┌─ Data listing

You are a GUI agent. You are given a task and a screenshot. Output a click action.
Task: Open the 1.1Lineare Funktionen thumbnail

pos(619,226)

└─
┌─ Data listing

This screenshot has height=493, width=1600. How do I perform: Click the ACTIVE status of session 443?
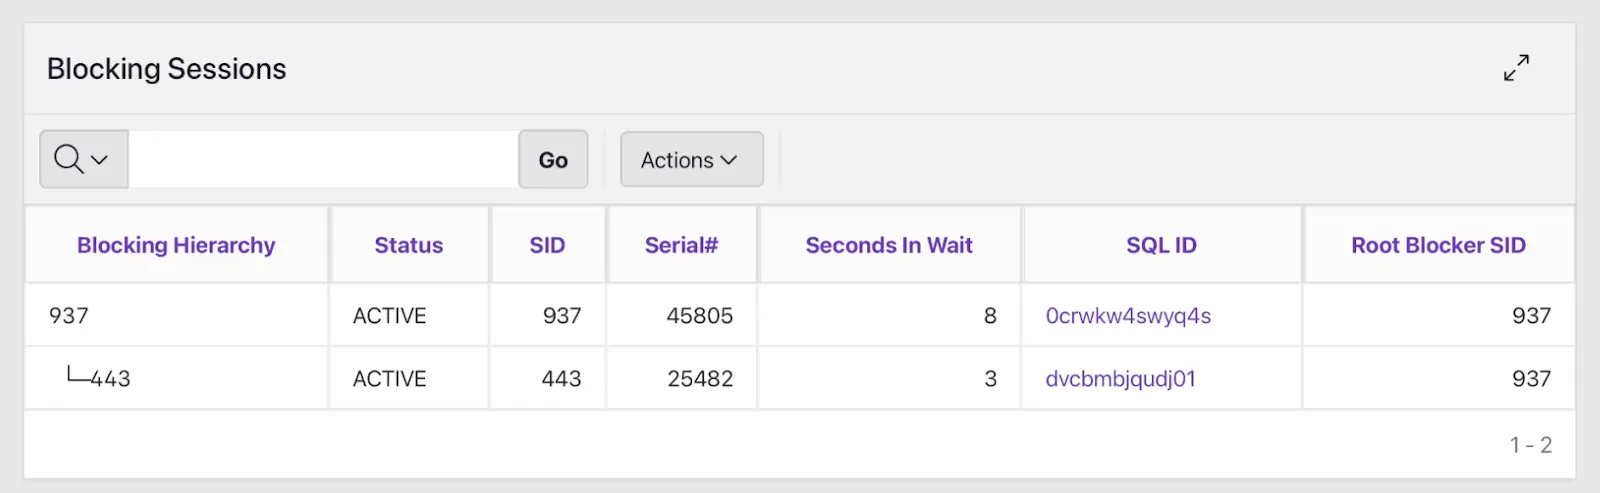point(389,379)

└─

Task:
Find each line in the items above that contains the word "screenshot", and copy every such line out in full.

Solution:
You are a GUI agent. You are given a task and a screenshot. Output a click action.
This screenshot has height=493, width=1600. How do I perform: Click the ACTIVE status of session 443?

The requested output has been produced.